Dataset records:
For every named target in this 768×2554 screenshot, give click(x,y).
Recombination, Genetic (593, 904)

==

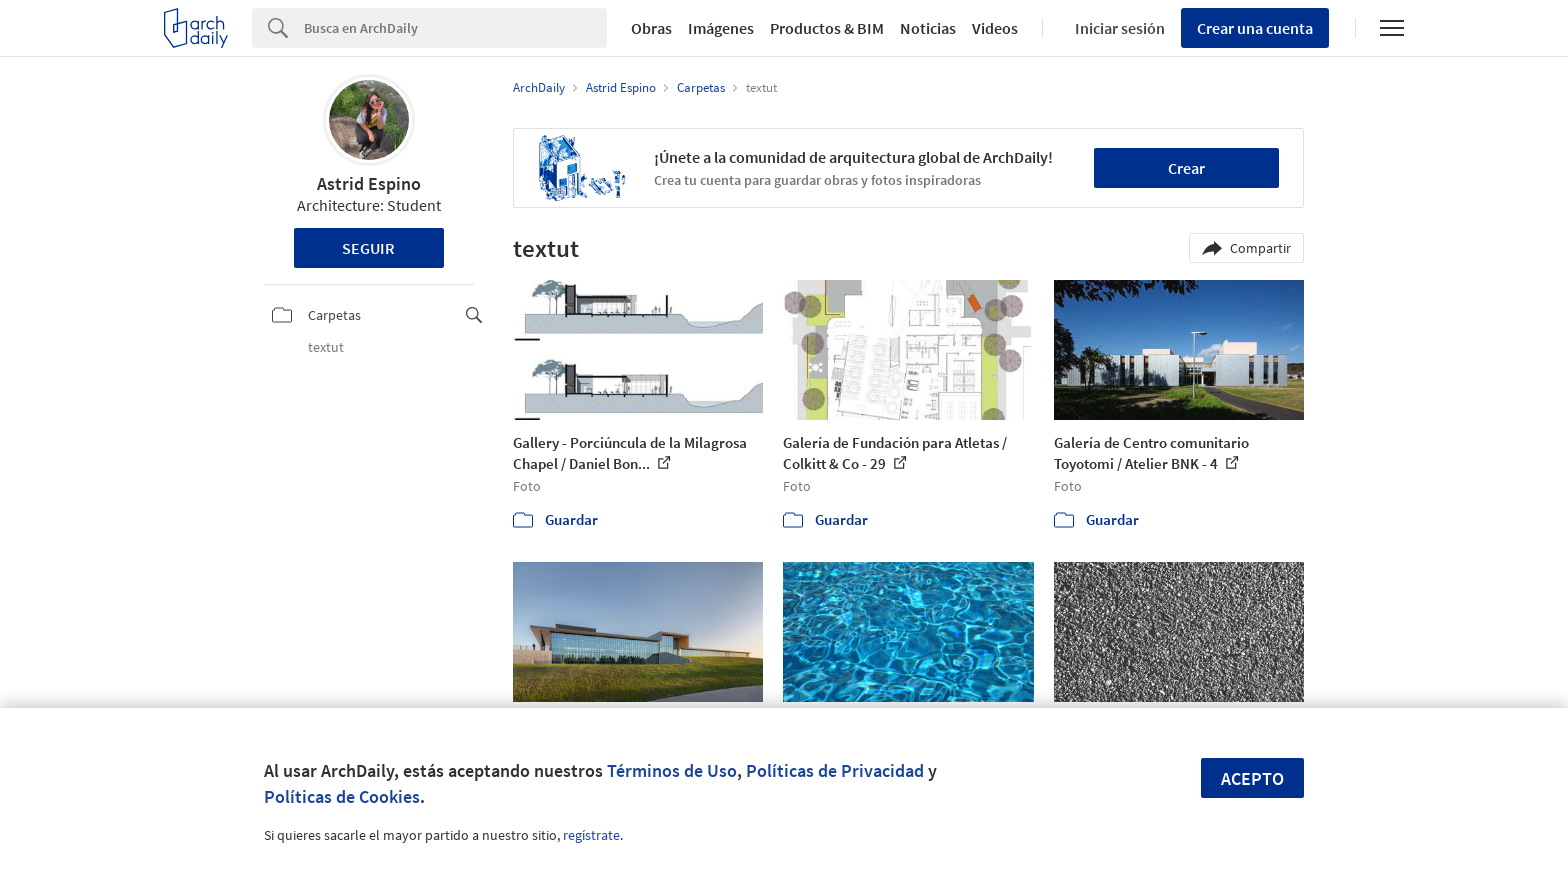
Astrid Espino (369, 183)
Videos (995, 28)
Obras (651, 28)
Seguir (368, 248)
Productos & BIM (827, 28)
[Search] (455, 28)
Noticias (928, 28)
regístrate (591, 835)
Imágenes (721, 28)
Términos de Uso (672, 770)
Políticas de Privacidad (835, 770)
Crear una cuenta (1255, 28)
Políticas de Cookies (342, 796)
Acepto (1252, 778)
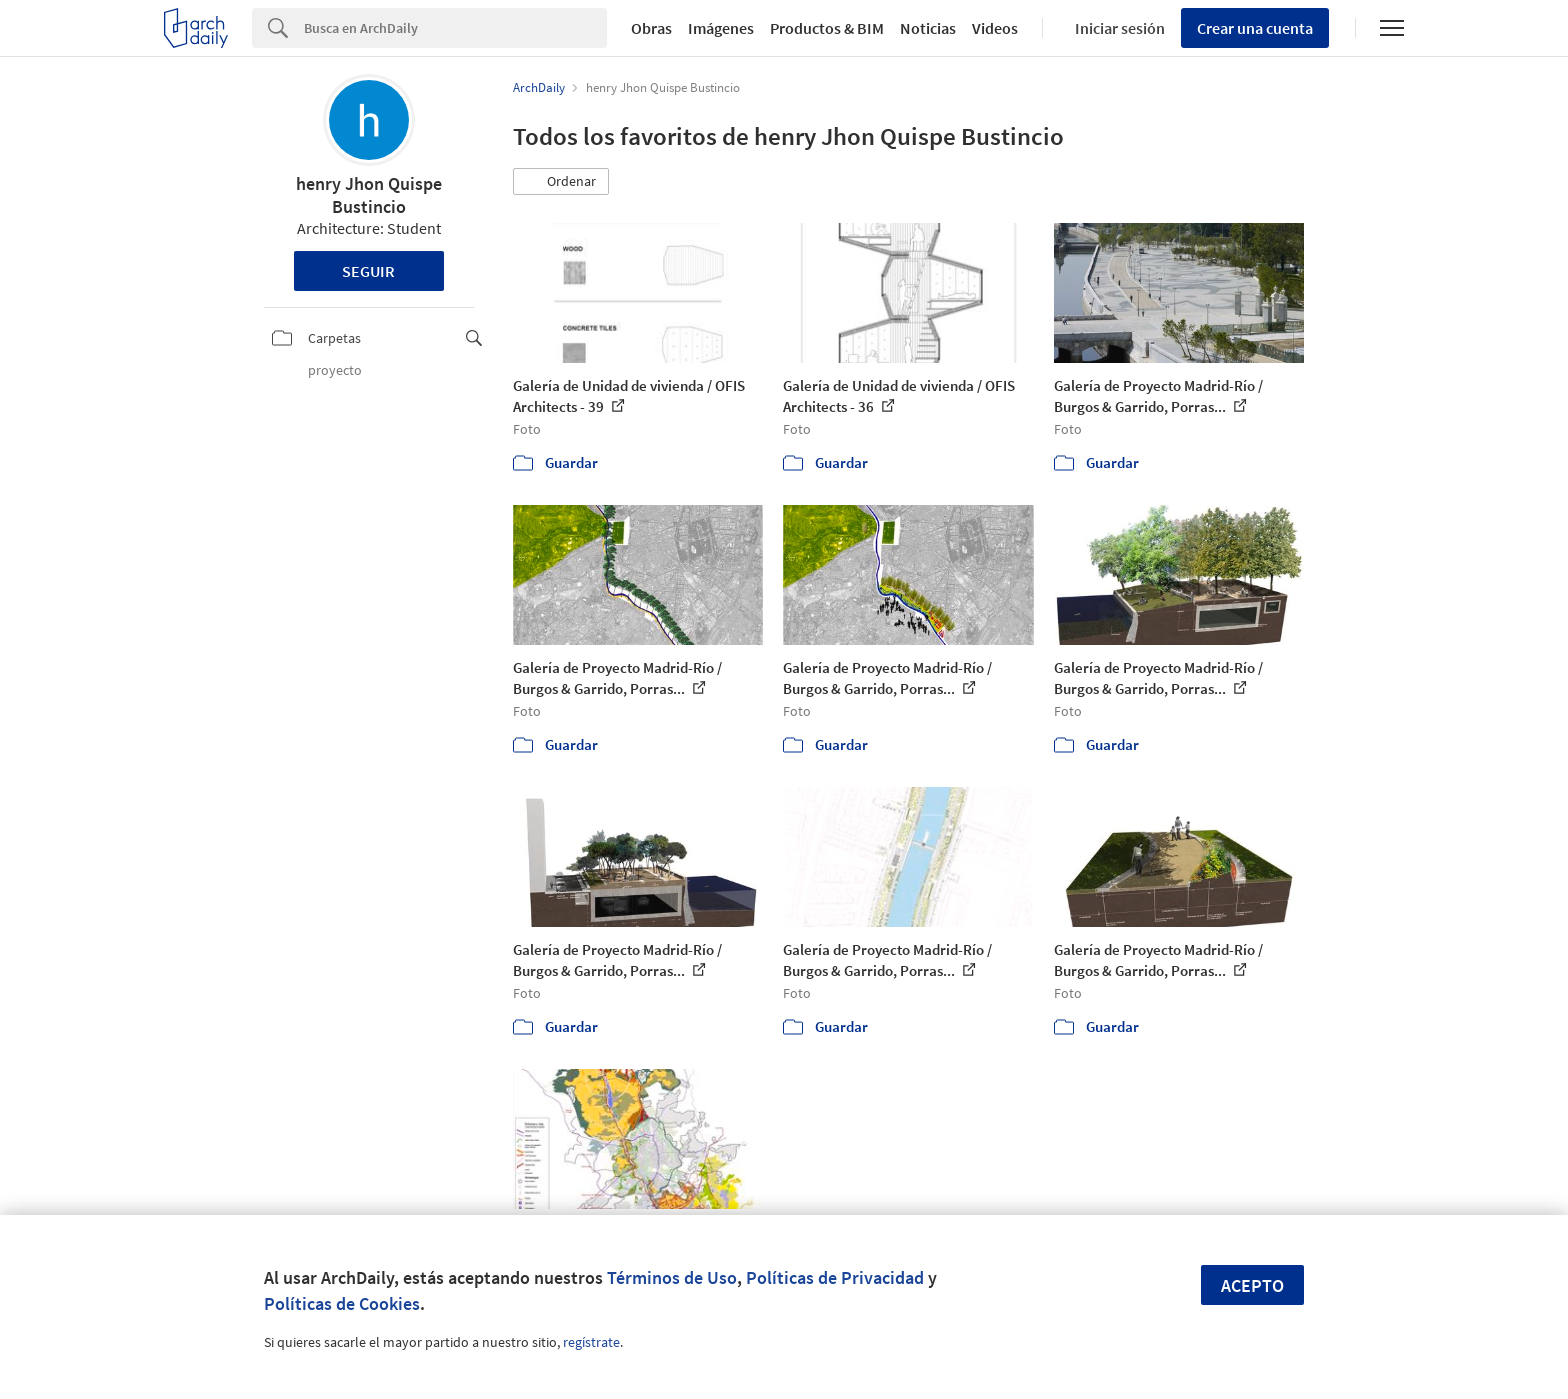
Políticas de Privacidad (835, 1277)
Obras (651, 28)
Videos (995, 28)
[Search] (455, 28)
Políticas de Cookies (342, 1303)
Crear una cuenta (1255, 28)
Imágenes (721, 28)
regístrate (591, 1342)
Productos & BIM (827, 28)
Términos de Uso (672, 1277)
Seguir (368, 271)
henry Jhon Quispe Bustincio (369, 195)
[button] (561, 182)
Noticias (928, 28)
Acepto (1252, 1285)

Exercise prompt:
Given the entries above, transcribe exactly the lines from the one holding "Acepto (1252, 778)" through the one holding "Acepto (1252, 1285)"; pictures do not belong in the transcription.

Output for this exercise:
Acepto (1252, 778)
Políticas de Privacidad (835, 1277)
Obras (651, 28)
Videos (995, 28)
[Search] (455, 28)
Políticas de Cookies (342, 1303)
Crear una cuenta (1255, 28)
Imágenes (721, 28)
regístrate (591, 1342)
Productos & BIM (827, 28)
Términos de Uso (672, 1277)
Seguir (368, 271)
henry Jhon Quispe Bustincio (369, 195)
[button] (561, 182)
Noticias (928, 28)
Acepto (1252, 1285)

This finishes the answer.